[Start Information supplied]

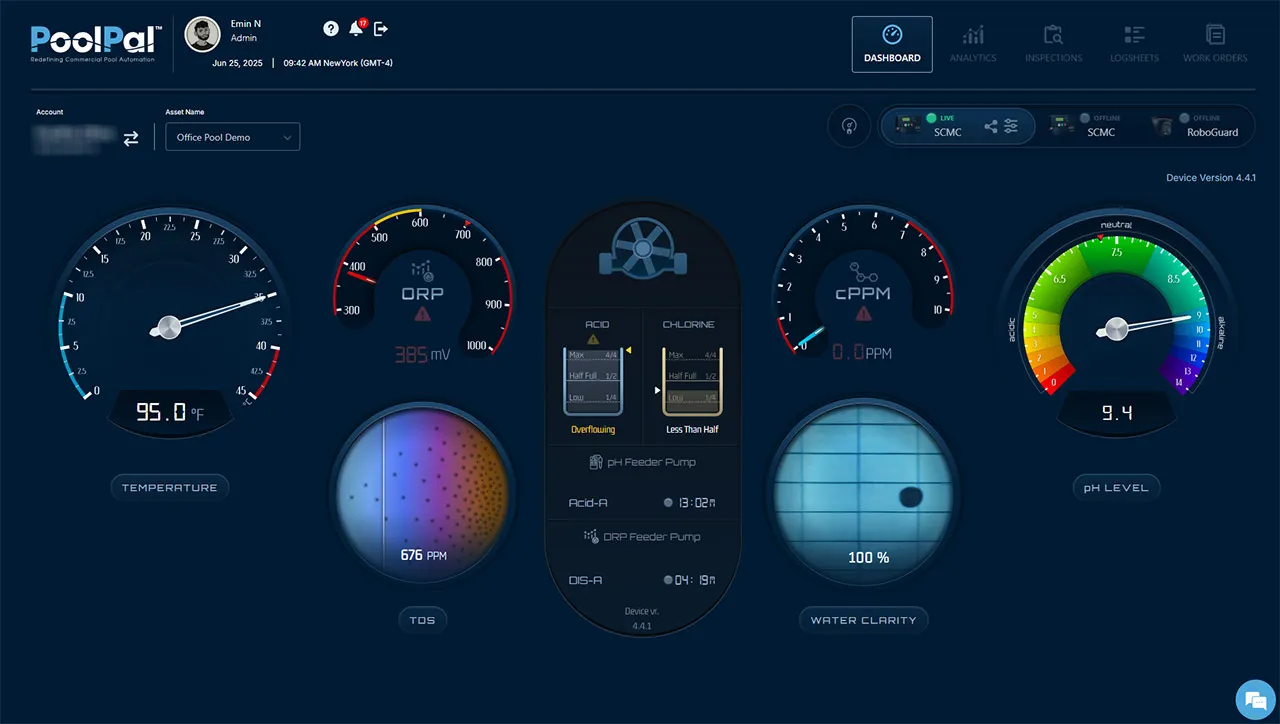Click the Temperature label button
Viewport: 1280px width, 724px height.
tap(170, 488)
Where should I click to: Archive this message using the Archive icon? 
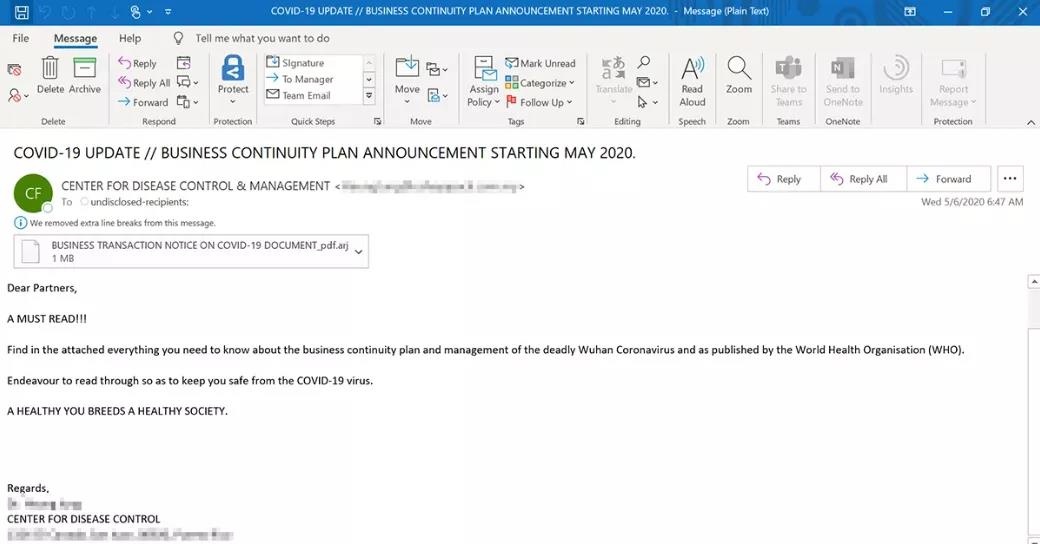tap(85, 69)
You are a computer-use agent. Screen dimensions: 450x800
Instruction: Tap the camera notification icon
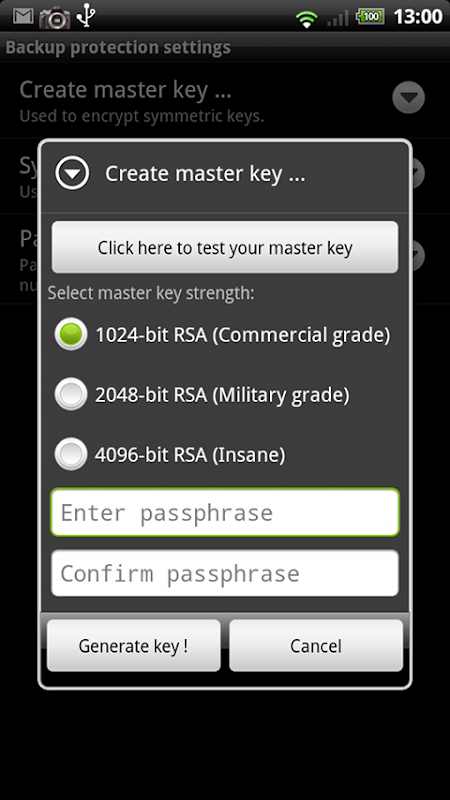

[End Information supplied]

=== What the exercise asks ===
Render the lines as a JSON list of strings, one string per line, beginning with the line that contains "Where should I" and running through the final line. Skip blank lines and leave the pictures out.

=== Worked answer ===
[
  "Where should I click to: Archive this message using the Archive icon? ",
  "tap(85, 69)",
  "You are a computer-use agent. Screen dimensions: 450x800",
  "Instruction: Tap the camera notification icon"
]